Stored data
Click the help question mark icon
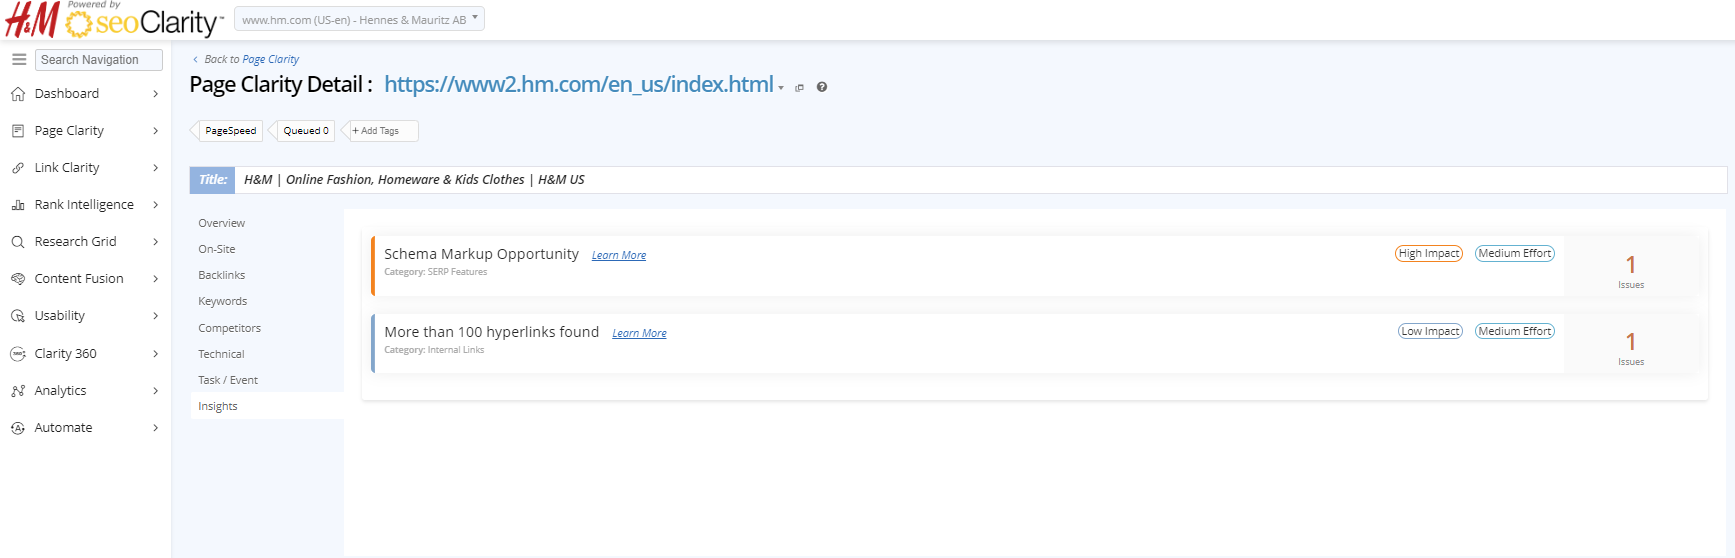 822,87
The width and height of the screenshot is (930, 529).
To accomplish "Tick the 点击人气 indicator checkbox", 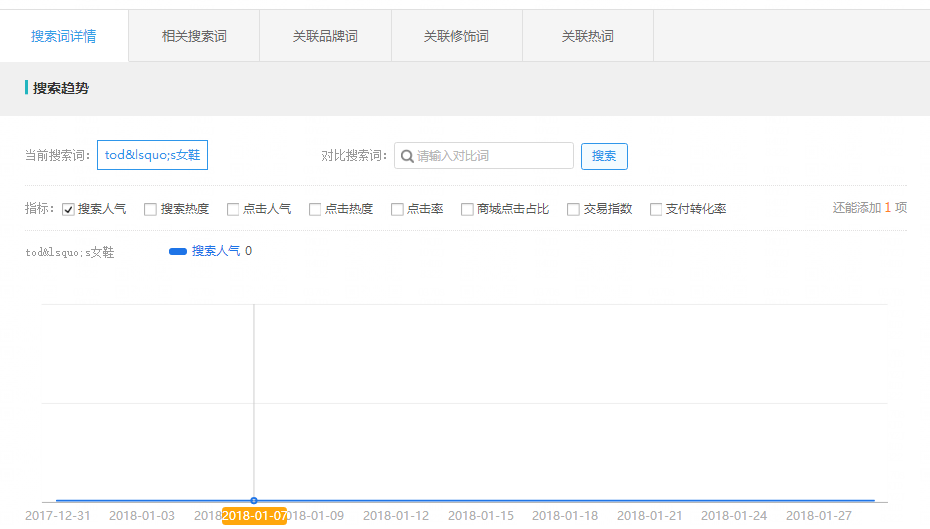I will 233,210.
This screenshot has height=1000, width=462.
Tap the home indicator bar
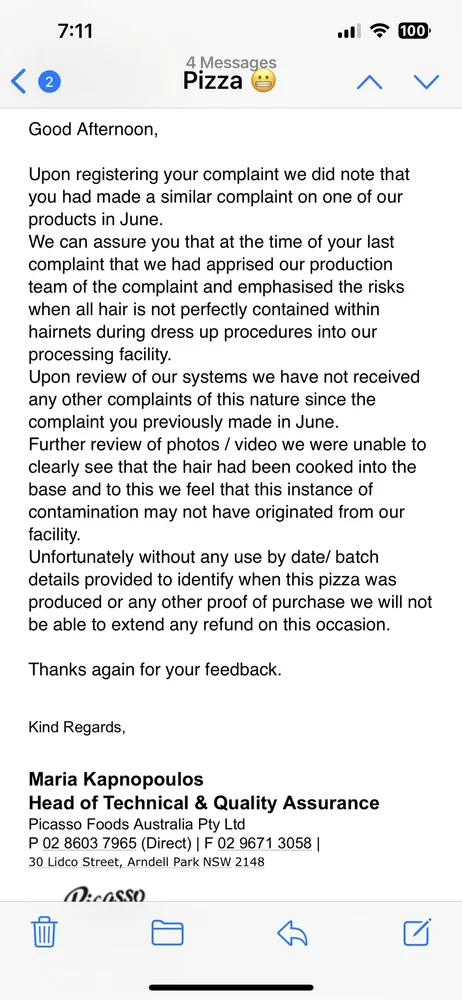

What is being asked
Collect each line in the records that contains the word "height".

Written reply
The width and height of the screenshot is (930, 529).
This screenshot has height=1000, width=462.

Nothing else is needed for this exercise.